I had hoped that poll had settled the Amherst issue and I would never have to hear about that evil place again. Sadly, it was not to be. I sent Zion an angry email reminding him of the results of our "poll" and telling him to stay away from that place. As usual he didn't listen to me and instead had this to say in reply:

I'm actually sending you an email from the evil college itself now. I only have five minutes to write it. At first I was scared because the computer at the library opened a log-in menu for me, but evidently "guest" works. Two potentially evil things about this campus is that this is an iMac. I also can't find IE on this computer so I'm using Netscape. It seems to work unlike previous versions, however. The other interesting thing is that this keyboard is by far the loudest I have ever typed upon - and it's in a library. This is the same library where my sister "shushed" me yesterday for talking in a normal voice. And yet they have a trumbone band playing on the main floor. This place is crazy. I hear no other typing despite the fact that there are about fifty people on computers around me. Maybe it's just me and my lack of willing the keyboard to be silent skills.

Funny thing is that I haven't actually made up my mind on colleges yet. I liked Emory's academics, Colby's social scene, and I'd actually pick Amherst because of the renown. Yes, I know this goes totally against what you just said, and in retrospect I have to agree. No random person in Colorado is going to pick up on Amherst and go "Wow, what a great school!" But they have about the best record in the country when it comes to getting into law schools like Harvard or Yale, (Even better than Harvard and Yale's record of getting into Harvard and Yale law school..) so that would be what's gunning for it.
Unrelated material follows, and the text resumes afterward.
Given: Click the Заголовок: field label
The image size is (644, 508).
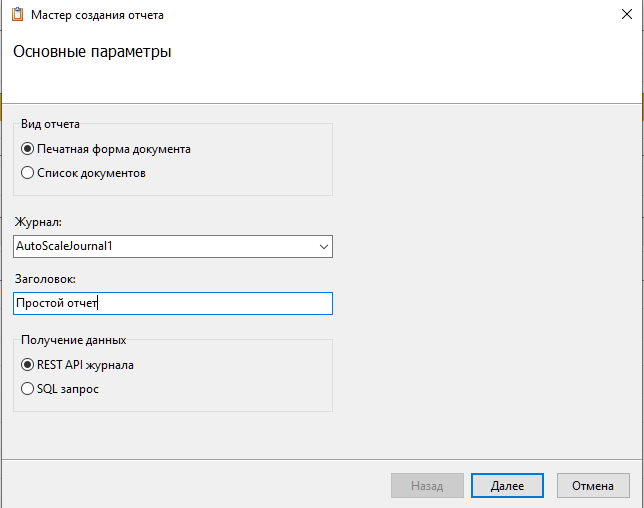Looking at the screenshot, I should (x=46, y=279).
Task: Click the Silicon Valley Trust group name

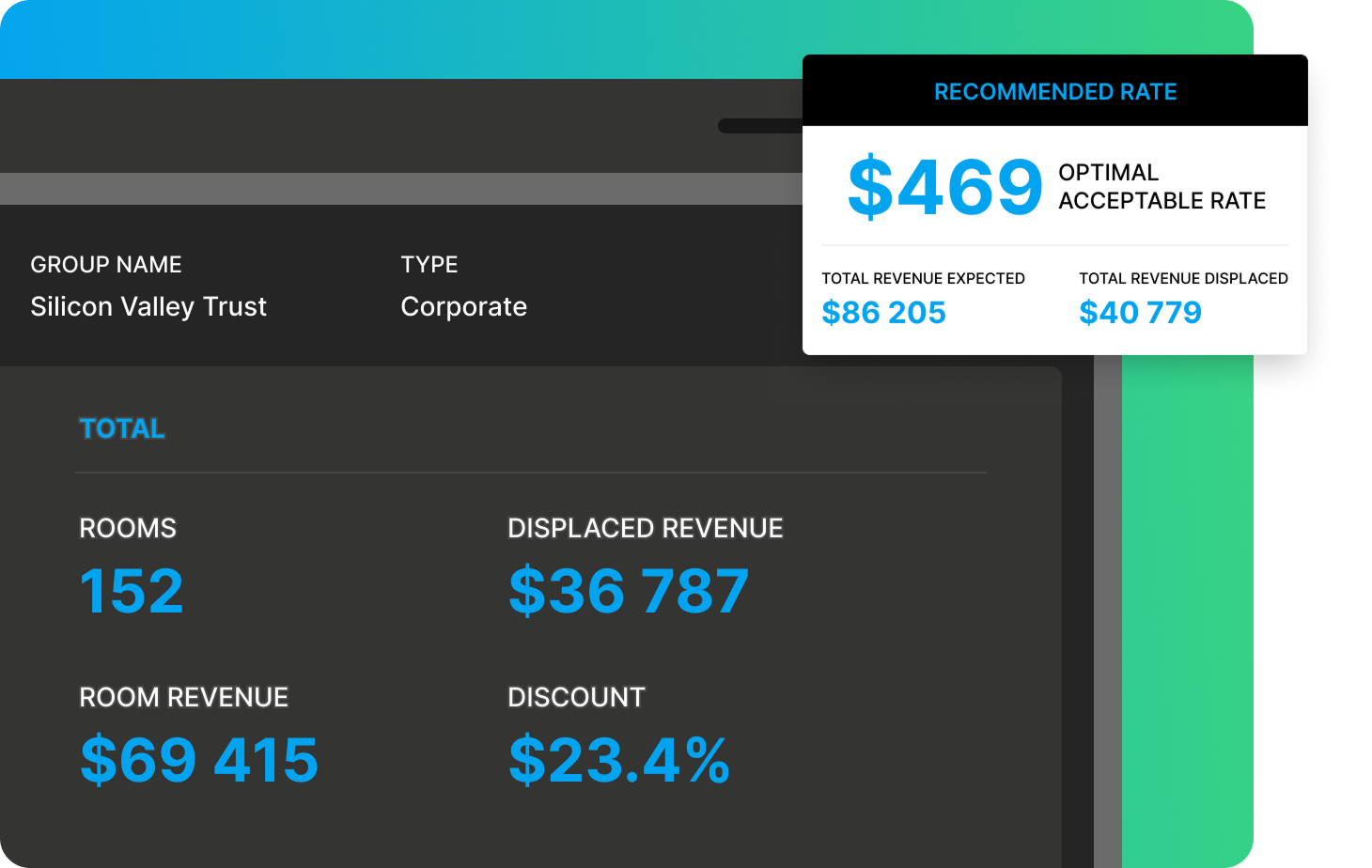Action: 148,307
Academically I hate it here. I just had a Check professor tell me that their political science department focuses on theory and that they haven't had an urban politics course in twenty years. At least I made him feel embarrased about that. I was pissed at him because he spent two minutes talking about how unprepared for the meeting I was when I didn't read the course book. This after he hadn't responded to my voice or email demands for a meeting for two weeks and I had to come into the building today and demand he go to work so I could meet with him.


The evil school itself.

And yet, the next email was even worse:

BTW, I decided on a college, and I doubt you'll like the choice, (although I don't think you truly care.) I'm going to Amherst. Yes, I fully acknowledge that random people in the West don't stand a great chance of knowing what Amherst is, but it is the #1 or #2 liberal arts college in the country, so it should get me into the grad schools I want presuming I work and get a good LSAT score.

All sense a logic would suggest this was a terrible decicion. Zion seemed convinced it wasn't though. Despite the fact he used the rest of that email to complain about all the problems this decision caused for him. Atleast I can congratulate him on having enough sense and ambition to dump his insane girl friend so he can go to Amherst, even though that is analogous to the old saying "Out of the frying pan and into the fire."
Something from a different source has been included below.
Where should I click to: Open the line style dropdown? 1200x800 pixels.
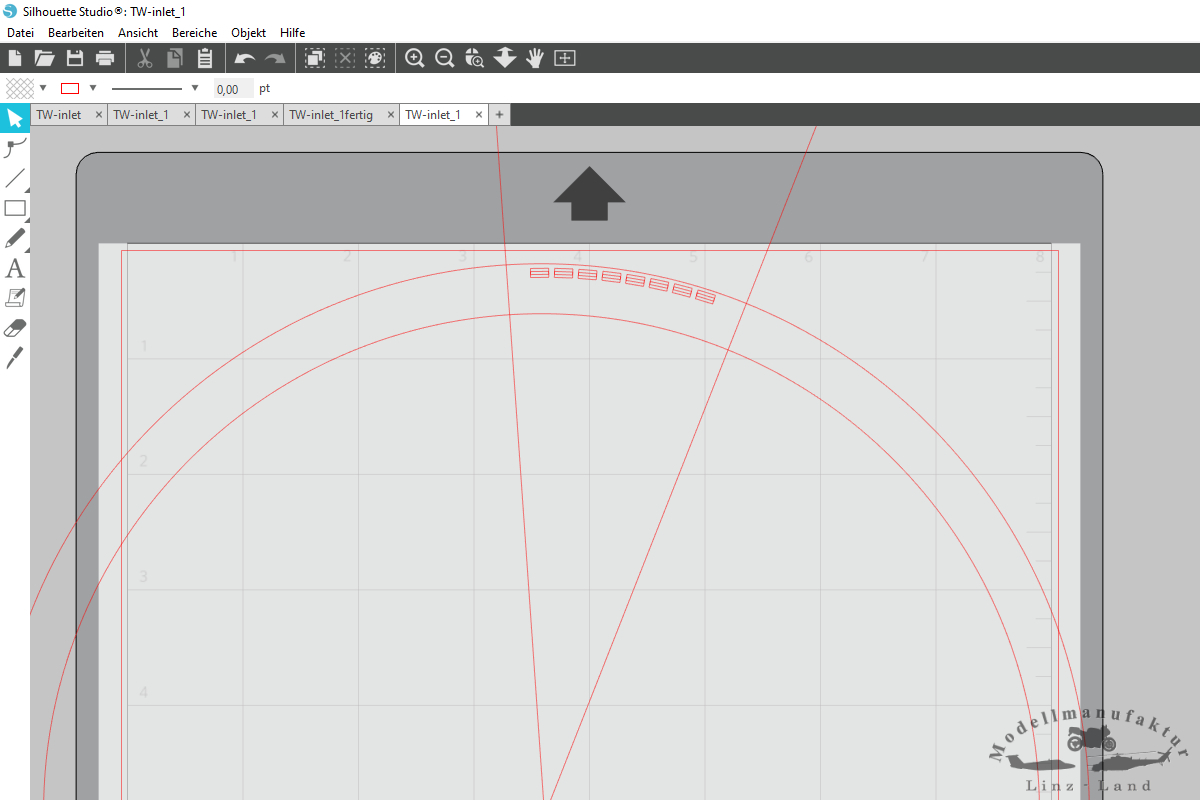point(195,88)
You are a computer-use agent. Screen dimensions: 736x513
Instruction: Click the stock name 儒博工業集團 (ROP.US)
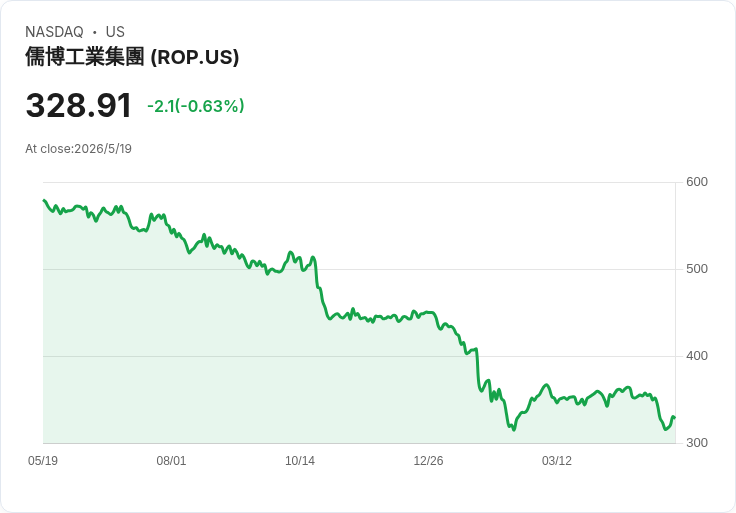[x=132, y=57]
This decision has caused hell to set itself upon me. I've been leaning towards going away for awhile now, (actually I've always been leaning that way,) but I didn't formerly decide until yesterday. Everyone like my parents and friends congratulated me and gave me presents - but Ari just about killed me.

Actually she didn't yell at me or anything like that, but she was quite upset and has totally fallen apart. I'm typing this on about three hours of sleep and some other disadvantages you might be able to guess at. For some reason I thought I could be honest and this would take care of itself in a manner that might be tragic; but somewhat sane. I was wrong.

End point: I don't know what the hell to do. She has directly asked me, "Will you marry me?" over a dozen times in the last 48 hours, sometimes in more interesting positions than others, (and a few times before I told her the news.) Needless to say - this is very disconcerting - and a great deal more intense than any previous situations I have dealt with. She's made it clear she doesn't want to break up under any conditions, and has said just about every way too attached thing you can think up, ("I couldn't ever be happy with anyone else", "I'll always have all my love even if you leave." etc.) Ultimately, I don't know if she can be happy in the next four months if she knows I'm going away, however.


If Ari ever does manage to trick a man into getting married to her, I suspect the wedding day will look a bit like this.

She wants to do a long-term relationship, (ideally with a full engagement right now,) I, frankly, don't. Not that I don't love her, mind you, but spending two years away from my partner and love just doesn't stike me as a happy situation for either of us. I'd actually be okay breaking up with her, although I'd like to leave the possibility of getting back together if locale worked out. Here we run into almost a Seinfieldian "I don't agree with you breaking up with me" problem - only four months in advance. I can also consider breaking up with her right now too.

What my sister suggested - which seems kinda crazy to me - is an open relationship, (she also thinks Ari could become a stalker). Evidently this means we're still attached to each other, with the idea of eventually resuming an exclusive relationship once locale works out, but we can essentially mess around with other people. My sister gave me what I thought was a damn good script for this, which needless to say didn't work at all. Ari basically approved it completely if I would promise to come back to her in two years, and preferably marry her then. That streches my moral code to the max. That's almost like being engaged but being allowed to screw around with other people for awhile. Bit too much like cheating for my taste.

Arg, it seems I'm going to have to hurt her. Now the great thing is I get to decide how. Bah. I hate lose-lose-lose situations. I do feel I'd be happy spending the rest of my life with her, but it just doesn't work to marry a 16-year-old sophomore IMO.

"Oh sure, NOW you figure that out, Zion. Where was that logic when you started going out with her in the first place? Ar!"

I don't know what I said to Zion, but it was probably something along those lines. While I saved all the emails he sent to me, it didn't occour to me at the time to save my emails to him. I had no idea at the time I would one day be using these conversations to write our guild history. Whatever I told him, it must have been something telling him he should have never let things get this messed up in the first place. His reply:

It's easier to go as a loner - sure. I'll even throw some financial advantages into that arguement. But it's just not as much fun, despite this goddamned mess. I'd also throw the whole love point in, but it might sound hypocritical since I'm leaving my girlfriend to go to the other end of the nation. I don't know why I consulted you - I really can't talk to anyone else - and would you recommend talking to my sister? Her ideas, offered unsolicited, are the most crazy things I've ever heard.

Meanwhile Duh's school was planning its final revenge on Zion... or perhaps he was planning his final revenge on it:

One advantage of skipping High School is you never had a Senior Prom, or likely went to any other prom for that matter. You're lucky in that, this is going to be expensive. Hopefully I'll get my parents to pay for most of it. I don't even have any great creative things to pull. I can't even spike the punch because there is no punch at our prom! Arg, they even changed the prom theme from "Pirates of the Carribian" to "Gone with the Wind", though, so maybe I can work with that. I wonder if Luke still has that pirate flag, or where I can acquire a giant fan.